While responding to questions on how much the company has increased prices to protect margins, the Managing Director stated that the 75% to 100% increase varies across product categories.
He said, “The short answer across the board as you know we have so many products across different categories would be between 75% to 100% on average but it varies quite meaningfully the way you go about it say this product has increased by 75% to 100%.”
In the first half of 2024, UAC Nigeria reported a pre-tax profit of N15 billion for the first half of 2024, reflecting a remarkable 373% increase compared to the N3.16 billion recorded during the same period in 2023.
The company’s financial statement for the period ending June 30, 2024, shows that revenue reached N83.3 billion, representing a 57.5% year-on-year growth from N52.9 billion in H1 2023. In the second quarter alone, UAC Nigeria posted a revenue of N42.7 billion, up 51% from the N28.3 billion reported in Q2 2023.
UAC Nigeria holds majority ownership in Grand Cereal Limited, Livestock Feeds, UAC Foods, Mr Biggs, Debonairs Pizza, and CAP Plc. Additionally, the group has minority stakes of 42.85% in UPDC Plc and 43% in MDS Logistics.
Together, UPDC Plc and MDS Logistics generated a net profit of N1.18 billion in the first half of the year, with UAC’s share amounting to N475.4 million.

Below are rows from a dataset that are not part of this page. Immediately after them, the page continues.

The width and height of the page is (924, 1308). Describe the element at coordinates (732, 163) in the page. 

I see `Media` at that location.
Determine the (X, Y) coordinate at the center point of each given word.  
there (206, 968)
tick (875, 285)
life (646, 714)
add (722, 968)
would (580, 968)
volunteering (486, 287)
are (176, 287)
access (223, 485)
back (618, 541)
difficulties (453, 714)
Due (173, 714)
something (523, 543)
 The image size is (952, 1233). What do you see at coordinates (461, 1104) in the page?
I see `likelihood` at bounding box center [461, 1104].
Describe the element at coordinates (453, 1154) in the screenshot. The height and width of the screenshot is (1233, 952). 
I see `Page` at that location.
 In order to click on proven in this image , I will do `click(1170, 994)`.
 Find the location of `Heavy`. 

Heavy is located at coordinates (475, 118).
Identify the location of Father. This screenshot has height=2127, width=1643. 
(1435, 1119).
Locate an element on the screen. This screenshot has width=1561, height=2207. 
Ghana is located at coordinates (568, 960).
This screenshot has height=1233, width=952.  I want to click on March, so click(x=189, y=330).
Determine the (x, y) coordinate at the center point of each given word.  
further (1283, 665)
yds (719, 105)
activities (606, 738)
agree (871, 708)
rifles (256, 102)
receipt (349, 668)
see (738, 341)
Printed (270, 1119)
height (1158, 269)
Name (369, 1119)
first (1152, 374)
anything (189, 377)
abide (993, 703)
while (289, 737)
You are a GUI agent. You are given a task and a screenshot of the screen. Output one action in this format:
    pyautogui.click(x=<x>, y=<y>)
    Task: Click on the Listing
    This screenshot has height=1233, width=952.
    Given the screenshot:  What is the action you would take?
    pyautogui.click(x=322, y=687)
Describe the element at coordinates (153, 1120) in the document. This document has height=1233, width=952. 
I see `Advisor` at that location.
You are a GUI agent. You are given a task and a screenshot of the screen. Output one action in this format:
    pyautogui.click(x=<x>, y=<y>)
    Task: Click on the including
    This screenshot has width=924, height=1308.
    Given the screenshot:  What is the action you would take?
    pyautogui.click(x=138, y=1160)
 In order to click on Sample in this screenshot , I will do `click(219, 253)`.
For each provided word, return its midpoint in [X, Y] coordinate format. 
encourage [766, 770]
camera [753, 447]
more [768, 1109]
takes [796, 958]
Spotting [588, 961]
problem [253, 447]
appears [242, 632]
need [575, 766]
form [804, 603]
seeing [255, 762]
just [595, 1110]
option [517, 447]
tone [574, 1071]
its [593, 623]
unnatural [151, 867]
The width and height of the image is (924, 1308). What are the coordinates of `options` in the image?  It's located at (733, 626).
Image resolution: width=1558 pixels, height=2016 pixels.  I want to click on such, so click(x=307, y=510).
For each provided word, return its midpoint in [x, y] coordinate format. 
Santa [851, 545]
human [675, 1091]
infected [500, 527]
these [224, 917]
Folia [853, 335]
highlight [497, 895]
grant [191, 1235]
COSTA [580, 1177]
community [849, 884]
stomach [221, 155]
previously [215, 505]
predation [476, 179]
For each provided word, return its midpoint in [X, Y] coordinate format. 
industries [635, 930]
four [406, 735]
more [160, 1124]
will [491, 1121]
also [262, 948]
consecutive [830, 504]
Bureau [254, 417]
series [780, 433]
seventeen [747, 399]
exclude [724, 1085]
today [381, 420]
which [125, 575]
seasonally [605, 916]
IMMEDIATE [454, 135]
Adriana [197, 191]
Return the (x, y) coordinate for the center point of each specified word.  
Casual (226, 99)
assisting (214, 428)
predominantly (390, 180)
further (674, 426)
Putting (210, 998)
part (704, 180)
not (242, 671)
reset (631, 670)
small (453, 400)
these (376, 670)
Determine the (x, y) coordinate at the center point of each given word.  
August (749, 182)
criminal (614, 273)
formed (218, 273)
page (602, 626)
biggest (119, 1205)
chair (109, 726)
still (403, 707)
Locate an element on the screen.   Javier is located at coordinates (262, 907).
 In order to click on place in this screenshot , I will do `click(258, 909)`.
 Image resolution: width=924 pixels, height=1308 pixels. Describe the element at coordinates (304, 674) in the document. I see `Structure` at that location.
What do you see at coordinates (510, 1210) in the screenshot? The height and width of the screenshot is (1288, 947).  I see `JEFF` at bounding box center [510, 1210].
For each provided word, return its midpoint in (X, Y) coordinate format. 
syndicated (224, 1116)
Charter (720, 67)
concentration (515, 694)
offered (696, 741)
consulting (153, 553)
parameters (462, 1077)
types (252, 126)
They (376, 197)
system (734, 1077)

In the past one year, inflation in Nigeria has risen to a 28-year high with the consumer goods section the worst hit as food inflation soared to 40% as of June 2024. In response to this, major consumer goods brands from beverages to food and household products have been forced to adjust prices to mitigate against eroding profit margins.
A recent report by NielsenIQ shows that Nigeria’s Fast-Moving Consumer Goods (FMCG) market experienced a 17.4% drop in transaction volumes this year, as consumers grapple with rising costs. The report, which analysed market performance and consumer behaviour up to March 2024, highlighted a deeper decline compared to the 4% reduction seen in 2023.
In response to the crisis, the federal government has implemented social intervention initiatives, including cash transfers, low-interest loans for businesses—particularly manufacturers—and grants to support MSMEs and other sectors.